* **YOUR TASK**
Copy out the lines of the material from the one containing "Close the Отзывы" to the one containing "(x=115, y=272)", inclusive, reproducing them verbatim.

-- INFORMATION PROVIDED start --

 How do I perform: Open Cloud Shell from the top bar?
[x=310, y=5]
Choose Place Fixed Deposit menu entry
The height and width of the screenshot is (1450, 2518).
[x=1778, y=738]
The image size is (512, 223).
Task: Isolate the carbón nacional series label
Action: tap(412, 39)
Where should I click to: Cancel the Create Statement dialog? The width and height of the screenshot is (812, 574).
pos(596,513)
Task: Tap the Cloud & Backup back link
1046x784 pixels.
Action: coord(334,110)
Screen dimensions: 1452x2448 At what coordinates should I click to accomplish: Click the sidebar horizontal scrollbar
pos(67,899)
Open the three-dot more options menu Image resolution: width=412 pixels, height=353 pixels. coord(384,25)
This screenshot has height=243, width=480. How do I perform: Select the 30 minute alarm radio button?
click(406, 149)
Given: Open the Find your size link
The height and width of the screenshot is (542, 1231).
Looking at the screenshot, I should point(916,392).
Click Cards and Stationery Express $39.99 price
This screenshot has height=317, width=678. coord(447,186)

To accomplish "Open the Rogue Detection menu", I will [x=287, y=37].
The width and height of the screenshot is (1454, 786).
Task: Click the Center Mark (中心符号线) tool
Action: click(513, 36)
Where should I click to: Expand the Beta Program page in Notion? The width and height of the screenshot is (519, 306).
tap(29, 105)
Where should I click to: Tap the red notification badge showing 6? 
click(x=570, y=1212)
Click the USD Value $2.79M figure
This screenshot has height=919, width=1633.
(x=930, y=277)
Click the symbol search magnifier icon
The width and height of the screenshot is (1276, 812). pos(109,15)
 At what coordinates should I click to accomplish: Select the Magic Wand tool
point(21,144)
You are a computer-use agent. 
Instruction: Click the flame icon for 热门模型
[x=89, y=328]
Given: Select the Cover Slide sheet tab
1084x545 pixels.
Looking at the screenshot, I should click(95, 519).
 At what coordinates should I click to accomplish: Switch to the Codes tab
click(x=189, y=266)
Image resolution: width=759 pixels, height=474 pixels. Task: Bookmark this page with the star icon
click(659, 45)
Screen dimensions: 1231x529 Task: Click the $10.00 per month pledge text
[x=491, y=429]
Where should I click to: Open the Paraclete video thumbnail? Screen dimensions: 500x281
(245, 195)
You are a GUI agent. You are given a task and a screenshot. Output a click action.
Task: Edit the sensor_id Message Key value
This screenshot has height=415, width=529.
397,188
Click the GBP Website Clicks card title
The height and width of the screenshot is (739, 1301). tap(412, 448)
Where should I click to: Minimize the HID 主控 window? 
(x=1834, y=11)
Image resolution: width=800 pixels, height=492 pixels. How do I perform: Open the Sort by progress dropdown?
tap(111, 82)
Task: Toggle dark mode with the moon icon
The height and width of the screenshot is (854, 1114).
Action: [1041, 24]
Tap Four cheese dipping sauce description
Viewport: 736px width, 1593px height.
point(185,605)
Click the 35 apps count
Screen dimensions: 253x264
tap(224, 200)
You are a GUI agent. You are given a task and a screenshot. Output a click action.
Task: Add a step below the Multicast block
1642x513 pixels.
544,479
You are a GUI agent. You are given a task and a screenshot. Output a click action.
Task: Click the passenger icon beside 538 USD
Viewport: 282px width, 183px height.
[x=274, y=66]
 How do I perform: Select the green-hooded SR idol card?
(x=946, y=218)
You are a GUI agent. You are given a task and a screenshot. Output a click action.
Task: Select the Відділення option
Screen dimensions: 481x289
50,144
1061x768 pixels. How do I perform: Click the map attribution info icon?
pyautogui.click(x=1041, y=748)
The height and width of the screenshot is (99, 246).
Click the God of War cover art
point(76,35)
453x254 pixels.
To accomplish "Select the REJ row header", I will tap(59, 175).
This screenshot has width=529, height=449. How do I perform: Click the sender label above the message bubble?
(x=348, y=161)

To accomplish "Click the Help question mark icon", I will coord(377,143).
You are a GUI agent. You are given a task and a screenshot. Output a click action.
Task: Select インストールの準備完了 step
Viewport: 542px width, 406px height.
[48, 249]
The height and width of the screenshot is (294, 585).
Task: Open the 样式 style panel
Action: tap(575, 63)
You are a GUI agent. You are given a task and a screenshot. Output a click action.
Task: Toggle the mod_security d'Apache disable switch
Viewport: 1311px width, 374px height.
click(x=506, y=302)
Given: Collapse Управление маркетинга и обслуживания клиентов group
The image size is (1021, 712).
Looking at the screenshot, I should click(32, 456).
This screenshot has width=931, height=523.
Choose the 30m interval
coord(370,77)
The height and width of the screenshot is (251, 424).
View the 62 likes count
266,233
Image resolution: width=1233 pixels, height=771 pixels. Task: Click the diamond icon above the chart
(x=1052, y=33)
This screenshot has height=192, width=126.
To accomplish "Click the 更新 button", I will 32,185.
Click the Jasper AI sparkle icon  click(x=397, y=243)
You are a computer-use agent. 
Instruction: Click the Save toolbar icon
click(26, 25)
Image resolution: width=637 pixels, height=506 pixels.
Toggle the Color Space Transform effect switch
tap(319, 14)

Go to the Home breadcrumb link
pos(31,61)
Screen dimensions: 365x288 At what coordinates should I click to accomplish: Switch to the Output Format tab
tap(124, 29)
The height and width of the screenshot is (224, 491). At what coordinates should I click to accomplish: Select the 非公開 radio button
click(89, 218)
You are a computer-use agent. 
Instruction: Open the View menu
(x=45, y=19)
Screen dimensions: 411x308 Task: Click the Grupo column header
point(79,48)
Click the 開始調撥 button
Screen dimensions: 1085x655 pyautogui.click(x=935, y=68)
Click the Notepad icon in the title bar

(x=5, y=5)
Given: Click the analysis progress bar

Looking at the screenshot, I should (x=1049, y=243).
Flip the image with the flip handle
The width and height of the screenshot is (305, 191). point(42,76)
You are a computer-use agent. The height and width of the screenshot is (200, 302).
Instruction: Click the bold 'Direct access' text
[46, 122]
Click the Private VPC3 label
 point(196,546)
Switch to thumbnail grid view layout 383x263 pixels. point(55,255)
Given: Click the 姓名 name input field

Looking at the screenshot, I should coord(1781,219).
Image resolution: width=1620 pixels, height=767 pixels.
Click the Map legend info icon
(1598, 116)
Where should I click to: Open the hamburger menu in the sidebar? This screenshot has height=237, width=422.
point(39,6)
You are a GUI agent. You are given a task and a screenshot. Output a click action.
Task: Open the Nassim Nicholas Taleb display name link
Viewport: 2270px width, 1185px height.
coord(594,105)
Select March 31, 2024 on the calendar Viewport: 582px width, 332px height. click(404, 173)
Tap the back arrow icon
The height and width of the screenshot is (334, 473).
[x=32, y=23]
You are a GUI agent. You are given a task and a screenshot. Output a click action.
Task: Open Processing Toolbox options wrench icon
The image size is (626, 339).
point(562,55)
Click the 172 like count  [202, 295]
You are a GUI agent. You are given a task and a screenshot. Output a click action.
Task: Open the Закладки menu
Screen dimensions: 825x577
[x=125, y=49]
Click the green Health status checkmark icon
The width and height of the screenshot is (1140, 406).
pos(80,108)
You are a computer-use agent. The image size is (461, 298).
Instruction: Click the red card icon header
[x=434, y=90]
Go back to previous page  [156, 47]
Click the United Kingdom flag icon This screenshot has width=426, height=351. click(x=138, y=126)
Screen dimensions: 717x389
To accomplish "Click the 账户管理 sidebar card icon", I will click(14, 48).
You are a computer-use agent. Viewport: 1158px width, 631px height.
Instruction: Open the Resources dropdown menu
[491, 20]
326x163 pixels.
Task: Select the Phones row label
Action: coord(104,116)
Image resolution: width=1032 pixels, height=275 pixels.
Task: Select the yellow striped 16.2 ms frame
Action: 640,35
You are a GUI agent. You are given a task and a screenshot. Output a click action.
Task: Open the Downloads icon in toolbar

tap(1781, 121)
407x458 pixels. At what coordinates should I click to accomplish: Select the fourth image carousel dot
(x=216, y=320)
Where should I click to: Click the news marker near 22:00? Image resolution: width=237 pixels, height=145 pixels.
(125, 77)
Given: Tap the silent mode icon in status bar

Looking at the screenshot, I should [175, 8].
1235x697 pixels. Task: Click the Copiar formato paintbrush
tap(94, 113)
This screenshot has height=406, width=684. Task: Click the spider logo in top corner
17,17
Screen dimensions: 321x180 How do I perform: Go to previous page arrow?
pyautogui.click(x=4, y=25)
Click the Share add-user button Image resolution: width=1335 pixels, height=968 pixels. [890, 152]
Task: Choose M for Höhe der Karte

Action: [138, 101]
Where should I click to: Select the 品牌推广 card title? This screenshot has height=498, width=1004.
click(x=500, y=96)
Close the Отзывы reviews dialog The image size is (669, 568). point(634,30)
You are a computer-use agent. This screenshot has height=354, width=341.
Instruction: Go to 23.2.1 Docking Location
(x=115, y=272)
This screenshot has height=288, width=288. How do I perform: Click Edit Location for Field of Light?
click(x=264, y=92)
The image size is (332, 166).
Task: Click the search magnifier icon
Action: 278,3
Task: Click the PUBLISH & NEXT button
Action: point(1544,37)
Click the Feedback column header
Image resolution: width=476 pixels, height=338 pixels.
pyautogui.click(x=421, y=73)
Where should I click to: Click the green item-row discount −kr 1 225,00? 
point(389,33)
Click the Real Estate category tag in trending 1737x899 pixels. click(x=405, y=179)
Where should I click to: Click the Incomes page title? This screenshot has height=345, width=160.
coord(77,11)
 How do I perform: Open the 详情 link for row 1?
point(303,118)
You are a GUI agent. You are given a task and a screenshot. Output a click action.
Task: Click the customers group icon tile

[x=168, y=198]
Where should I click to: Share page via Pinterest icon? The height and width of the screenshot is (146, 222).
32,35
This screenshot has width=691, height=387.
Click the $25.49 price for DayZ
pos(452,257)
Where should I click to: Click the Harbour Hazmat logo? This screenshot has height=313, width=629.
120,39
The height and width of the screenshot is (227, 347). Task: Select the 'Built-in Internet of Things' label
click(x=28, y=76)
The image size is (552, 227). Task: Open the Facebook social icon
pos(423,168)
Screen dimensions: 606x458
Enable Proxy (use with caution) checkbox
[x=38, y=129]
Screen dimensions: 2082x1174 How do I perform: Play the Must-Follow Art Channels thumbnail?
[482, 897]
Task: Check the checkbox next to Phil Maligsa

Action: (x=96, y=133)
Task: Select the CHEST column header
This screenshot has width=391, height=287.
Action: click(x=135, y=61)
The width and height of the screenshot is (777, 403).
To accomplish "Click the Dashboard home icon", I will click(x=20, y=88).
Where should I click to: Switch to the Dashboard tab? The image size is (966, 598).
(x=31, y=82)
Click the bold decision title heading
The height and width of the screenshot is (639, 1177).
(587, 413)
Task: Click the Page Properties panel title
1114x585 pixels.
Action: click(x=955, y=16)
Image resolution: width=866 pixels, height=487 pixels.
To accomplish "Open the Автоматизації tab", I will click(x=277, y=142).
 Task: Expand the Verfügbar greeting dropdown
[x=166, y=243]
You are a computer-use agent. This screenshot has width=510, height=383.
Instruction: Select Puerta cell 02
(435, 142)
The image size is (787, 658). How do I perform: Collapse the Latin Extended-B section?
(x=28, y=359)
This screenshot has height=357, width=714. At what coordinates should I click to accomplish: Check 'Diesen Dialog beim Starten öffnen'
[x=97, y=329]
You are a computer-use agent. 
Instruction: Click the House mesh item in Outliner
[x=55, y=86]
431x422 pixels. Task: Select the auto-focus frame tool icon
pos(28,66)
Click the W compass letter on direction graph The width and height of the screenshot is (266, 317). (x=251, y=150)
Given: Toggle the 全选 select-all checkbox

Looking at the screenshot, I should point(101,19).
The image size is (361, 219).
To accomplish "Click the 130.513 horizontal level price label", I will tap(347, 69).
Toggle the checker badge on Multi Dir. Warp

-- INFORMATION PROVIDED end --

* **RESPONSE**
Close the Отзывы reviews dialog The image size is (669, 568). point(634,30)
You are a computer-use agent. This screenshot has height=354, width=341.
Instruction: Go to 23.2.1 Docking Location
(x=115, y=272)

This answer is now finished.